Collected data entries
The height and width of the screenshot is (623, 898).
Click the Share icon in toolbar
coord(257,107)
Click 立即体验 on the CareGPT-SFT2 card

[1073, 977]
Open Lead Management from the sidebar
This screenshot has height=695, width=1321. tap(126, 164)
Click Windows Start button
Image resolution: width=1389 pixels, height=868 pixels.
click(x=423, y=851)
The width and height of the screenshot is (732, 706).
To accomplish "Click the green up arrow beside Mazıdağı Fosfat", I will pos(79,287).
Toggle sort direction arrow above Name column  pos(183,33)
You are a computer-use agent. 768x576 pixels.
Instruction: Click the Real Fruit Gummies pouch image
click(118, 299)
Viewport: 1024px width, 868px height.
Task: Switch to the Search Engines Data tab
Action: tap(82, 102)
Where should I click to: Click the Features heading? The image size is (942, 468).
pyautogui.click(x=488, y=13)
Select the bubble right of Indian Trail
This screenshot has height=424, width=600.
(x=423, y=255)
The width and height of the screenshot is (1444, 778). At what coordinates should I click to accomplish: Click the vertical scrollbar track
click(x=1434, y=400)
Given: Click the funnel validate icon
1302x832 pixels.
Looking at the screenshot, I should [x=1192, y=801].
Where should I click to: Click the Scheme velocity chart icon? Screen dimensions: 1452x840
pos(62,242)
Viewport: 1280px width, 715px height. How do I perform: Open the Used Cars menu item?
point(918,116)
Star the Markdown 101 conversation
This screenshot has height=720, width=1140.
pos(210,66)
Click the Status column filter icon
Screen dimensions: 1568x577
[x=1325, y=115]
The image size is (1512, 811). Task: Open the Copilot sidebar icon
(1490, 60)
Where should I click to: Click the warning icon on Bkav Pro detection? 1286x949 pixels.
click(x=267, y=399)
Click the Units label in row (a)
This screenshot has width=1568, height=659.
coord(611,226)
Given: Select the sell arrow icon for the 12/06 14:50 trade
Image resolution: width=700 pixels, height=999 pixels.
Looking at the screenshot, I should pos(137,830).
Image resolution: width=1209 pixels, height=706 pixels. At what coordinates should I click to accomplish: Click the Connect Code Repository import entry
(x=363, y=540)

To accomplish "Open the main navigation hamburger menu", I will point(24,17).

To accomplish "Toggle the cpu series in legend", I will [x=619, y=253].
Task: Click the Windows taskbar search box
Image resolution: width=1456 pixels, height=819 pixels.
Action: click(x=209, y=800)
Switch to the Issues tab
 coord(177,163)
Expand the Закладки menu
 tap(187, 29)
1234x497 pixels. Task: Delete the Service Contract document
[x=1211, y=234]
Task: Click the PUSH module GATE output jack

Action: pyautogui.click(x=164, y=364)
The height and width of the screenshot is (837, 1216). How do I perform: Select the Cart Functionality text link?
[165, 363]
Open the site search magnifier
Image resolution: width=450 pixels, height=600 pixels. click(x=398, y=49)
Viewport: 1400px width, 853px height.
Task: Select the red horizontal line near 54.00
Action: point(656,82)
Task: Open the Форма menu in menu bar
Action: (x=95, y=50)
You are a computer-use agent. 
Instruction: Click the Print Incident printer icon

Problem: Return every line of the material above as a JSON array of strings, one string per line, omitting blank lines.

Full output:
[
  "The height and width of the screenshot is (623, 898).",
  "Click the Share icon in toolbar",
  "coord(257,107)",
  "Click 立即体验 on the CareGPT-SFT2 card",
  "[1073, 977]",
  "Open Lead Management from the sidebar",
  "This screenshot has height=695, width=1321. tap(126, 164)",
  "Click Windows Start button",
  "Image resolution: width=1389 pixels, height=868 pixels.",
  "click(x=423, y=851)",
  "The width and height of the screenshot is (732, 706).",
  "To accomplish \"Click the green up arrow beside Mazıdağı Fosfat\", I will pos(79,287).",
  "Toggle sort direction arrow above Name column  pos(183,33)",
  "You are a computer-use agent. 768x576 pixels.",
  "Instruction: Click the Real Fruit Gummies pouch image",
  "click(118, 299)",
  "Viewport: 1024px width, 868px height.",
  "Task: Switch to the Search Engines Data tab",
  "Action: tap(82, 102)",
  "Where should I click to: Click the Features heading? The image size is (942, 468).",
  "pyautogui.click(x=488, y=13)",
  "Select the bubble right of Indian Trail",
  "This screenshot has height=424, width=600.",
  "(x=423, y=255)",
  "The width and height of the screenshot is (1444, 778). At what coordinates should I click to accomplish: Click the vertical scrollbar track",
  "click(x=1434, y=400)",
  "Given: Click the funnel validate icon",
  "1302x832 pixels.",
  "Looking at the screenshot, I should [x=1192, y=801].",
  "Where should I click to: Click the Scheme velocity chart icon? Screen dimensions: 1452x840",
  "pos(62,242)",
  "Viewport: 1280px width, 715px height. How do I perform: Open the Used Cars menu item?",
  "point(918,116)",
  "Star the Markdown 101 conversation",
  "This screenshot has height=720, width=1140.",
  "pos(210,66)",
  "Click the Status column filter icon",
  "Screen dimensions: 1568x577",
  "[x=1325, y=115]",
  "The image size is (1512, 811). Task: Open the Copilot sidebar icon",
  "(1490, 60)",
  "Where should I click to: Click the warning icon on Bkav Pro detection? 1286x949 pixels.",
  "click(x=267, y=399)",
  "Click the Units label in row (a)",
  "This screenshot has width=1568, height=659.",
  "coord(611,226)",
  "Given: Select the sell arrow icon for the 12/06 14:50 trade",
  "Image resolution: width=700 pixels, height=999 pixels.",
  "Looking at the screenshot, I should pos(137,830).",
  "Image resolution: width=1209 pixels, height=706 pixels. At what coordinates should I click to accomplish: Click the Connect Code Repository import entry",
  "(x=363, y=540)",
  "To accomplish \"Open the main navigation hamburger menu\", I will point(24,17).",
  "To accomplish \"Toggle the cpu series in legend\", I will [x=619, y=253].",
  "Task: Click the Windows taskbar search box",
  "Image resolution: width=1456 pixels, height=819 pixels.",
  "Action: click(x=209, y=800)",
  "Switch to the Issues tab",
  " coord(177,163)",
  "Expand the Закладки menu",
  " tap(187, 29)",
  "1234x497 pixels. Task: Delete the Service Contract document",
  "[x=1211, y=234]",
  "Task: Click the PUSH module GATE output jack",
  "Action: pyautogui.click(x=164, y=364)",
  "The height and width of the screenshot is (837, 1216). How do I perform: Select the Cart Functionality text link?",
  "[165, 363]",
  "Open the site search magnifier",
  "Image resolution: width=450 pixels, height=600 pixels. click(x=398, y=49)",
  "Viewport: 1400px width, 853px height.",
  "Task: Select the red horizontal line near 54.00",
  "Action: point(656,82)",
  "Task: Open the Форма menu in menu bar",
  "Action: (x=95, y=50)",
  "You are a computer-use agent. ",
  "Instruction: Click the Print Incident printer icon"
]